Ele abre a porta da sala com um certo fastio e dá um passo para o lado, a fim de deixar a sombra entrar. A expressão em seu rosto é desolada, uma tristeza contida, uma melancolia resignada. Sabe que sua vida está bloqueada e que não há nada que ele possa fazer para desimpedi-la.
Antes de entrar, a sombra pára na soleira da porta e espia o interior da sala, curiosa. É um vulto escuro, de contornos difusos e, mesmo assim, seu rosto, desprovido de olhos, nariz ou boca, consegue expressar cada pequena nuance de emoção. A sombra é alta, mais alta que ele, e esguia.
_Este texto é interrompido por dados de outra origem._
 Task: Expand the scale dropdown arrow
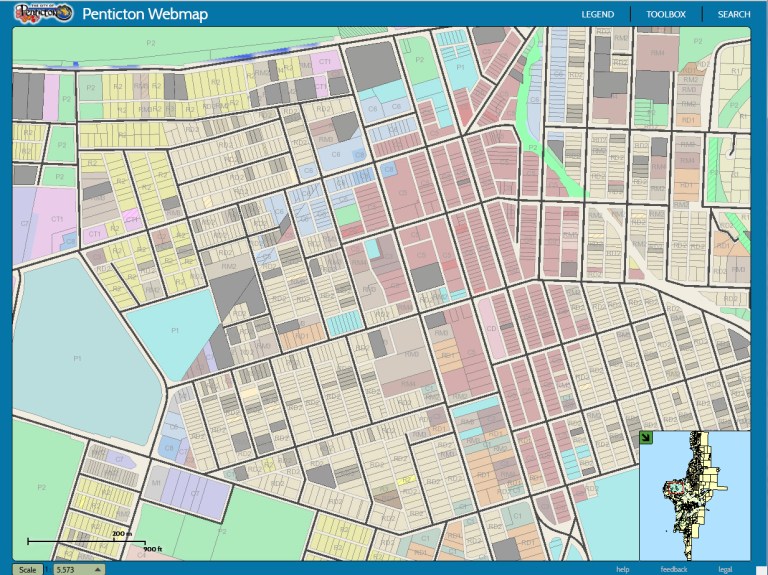[x=97, y=569]
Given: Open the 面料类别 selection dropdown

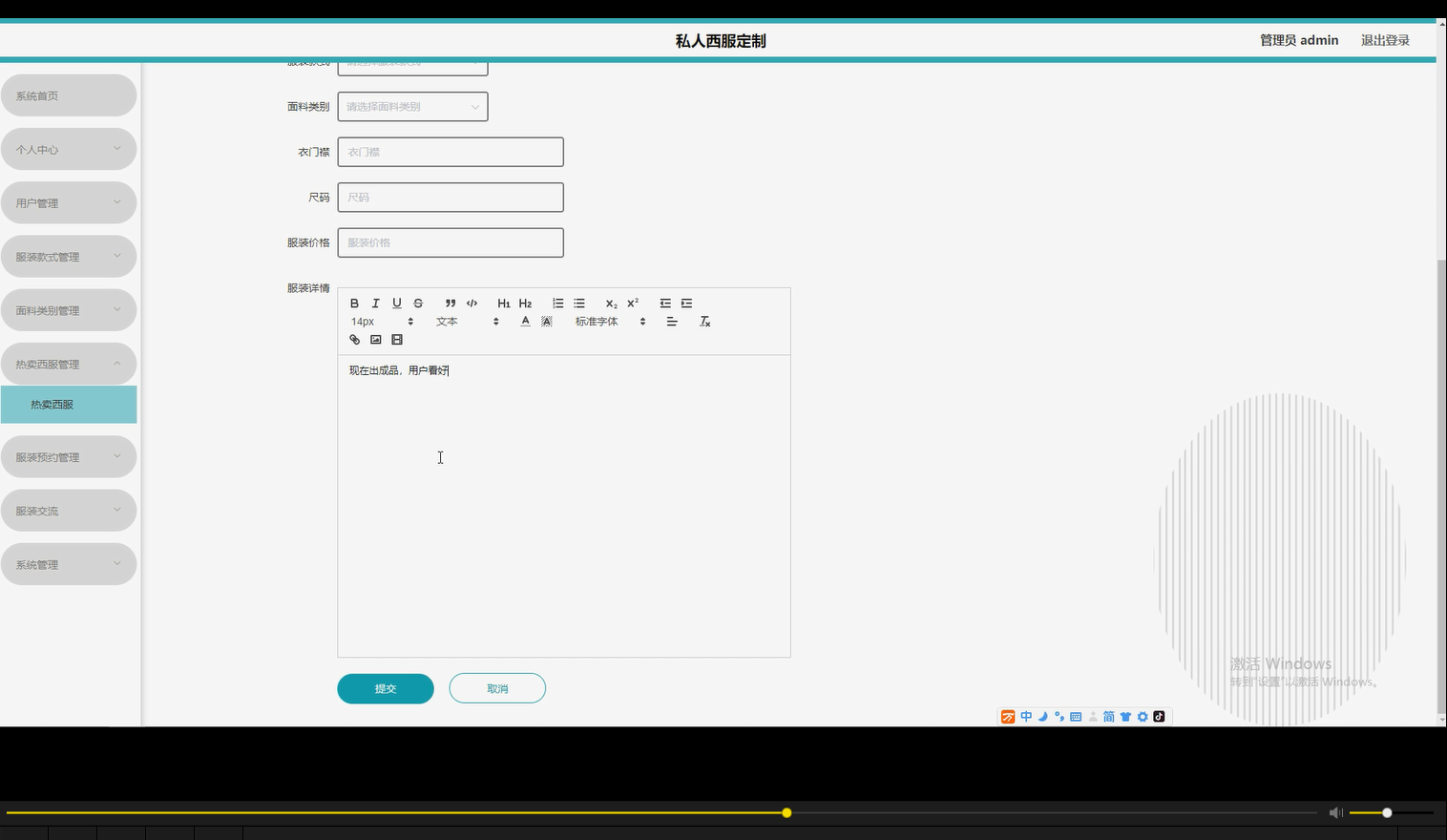Looking at the screenshot, I should 412,106.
Seus movimentos são graciosos, espontâneos e amplos, num agudo contraste com os modos contidos do dono do apartamento.
- É um cafofo simpático, o que você tem aqui – diz a sombra, com aparente sinceridade, mas deixando entrever uma certa nota de ironia na voz.
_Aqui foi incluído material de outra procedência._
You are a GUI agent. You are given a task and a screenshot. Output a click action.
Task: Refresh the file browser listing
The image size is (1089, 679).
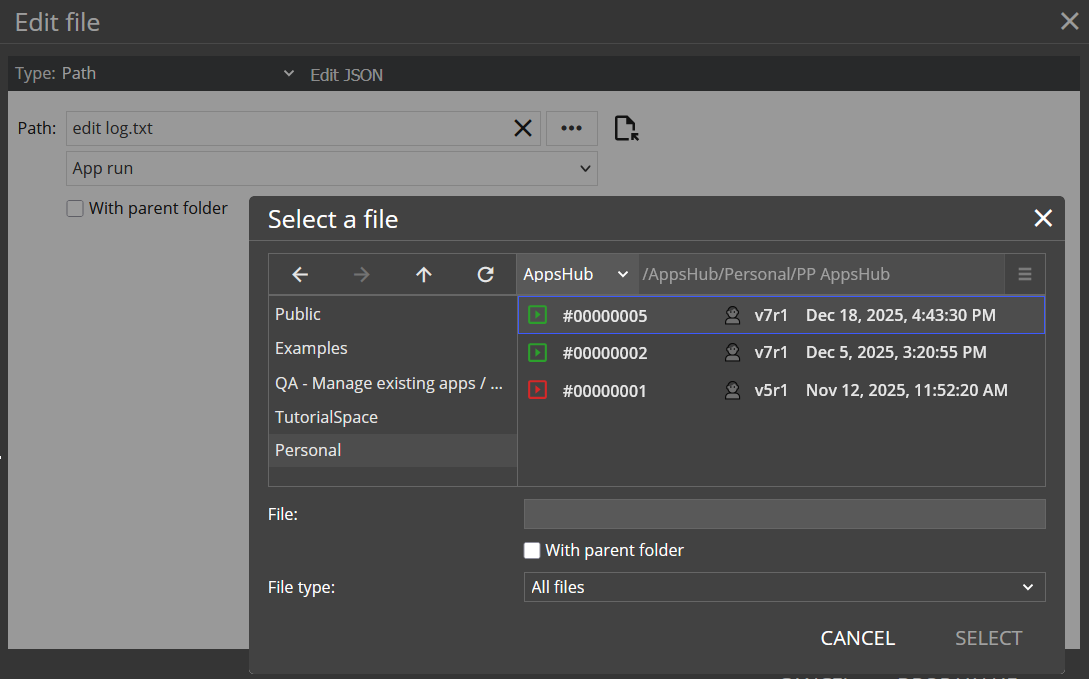pyautogui.click(x=485, y=275)
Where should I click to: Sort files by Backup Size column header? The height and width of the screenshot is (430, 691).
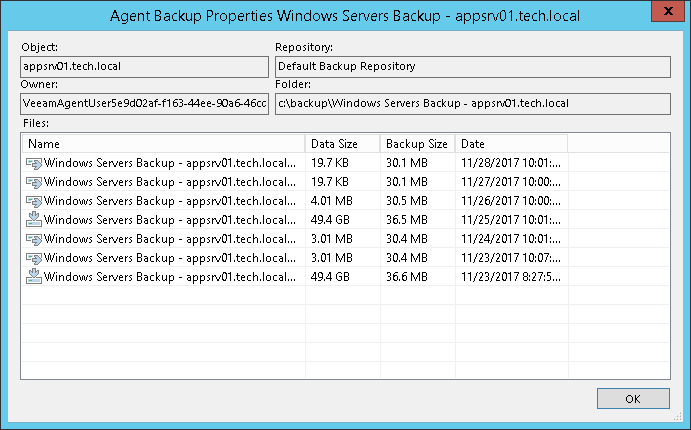417,144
- É, eu gosto de viver aqui – ele responde, numa voz sem entonação.
- Se importa se eu sentar? – antes mesmo que ele responda, a sombra já se encaminha para o sofá.
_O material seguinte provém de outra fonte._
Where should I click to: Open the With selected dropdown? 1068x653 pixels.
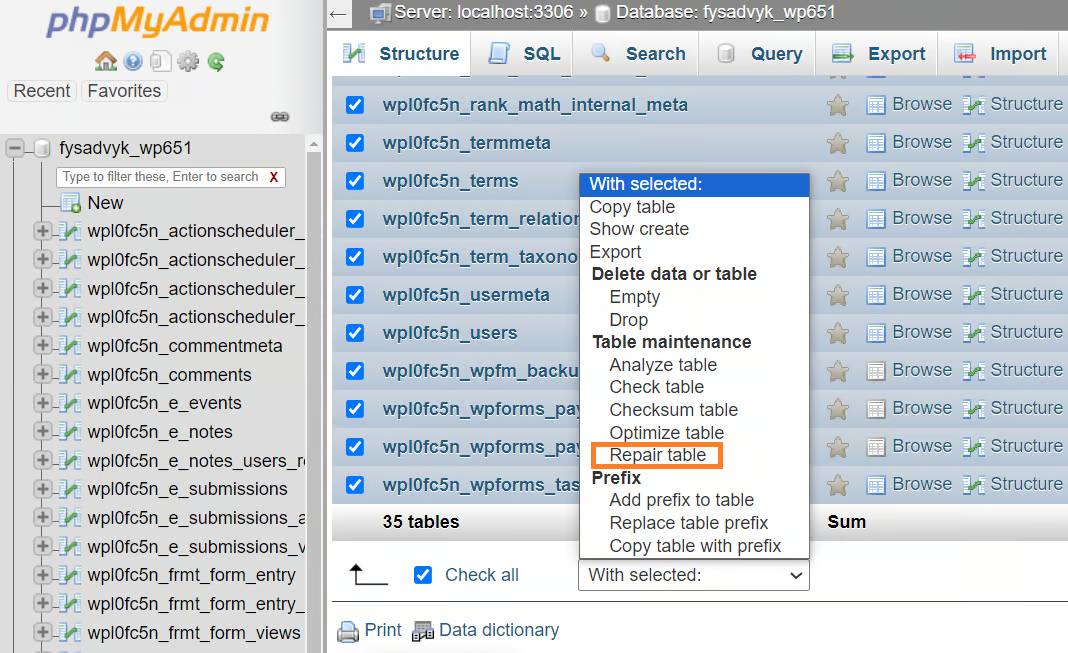pos(693,575)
- O que você quer aqui? – ele pergunta, não inteiramente satisfeito com os modos despachados da sombra.
- Não sei, foi você que me chamou.
- Eu?
- Fiquei até surpreso. Você sempre me ignorou, nunca quis falar comigo, nem sequer olha na minha cara. E de repente, do nada, me pede pra vir aqui.
- Quando foi que eu pedi pra você vir?
A sombra dá uma risada.
- No momento em que abriu a porta.
- Mas foi você quem tocou a campainha! – ele protesta.
- Há anos que eu venho tocando essa campainha, e você nunca atendeu – retruca a sombra, com simplicidade. – Se abriu agora, só posso presumir que você precisa de mim.
- Por que eu precisaria? – diz ele, com uma perplexidade crescente.
- Ora vamos, não vai me dizer que você está satisfeito com a sua vida!
- Podia ser melhor, mas também podia ser pior. No geral, eu diria que, sim, estou bastante satisfeito.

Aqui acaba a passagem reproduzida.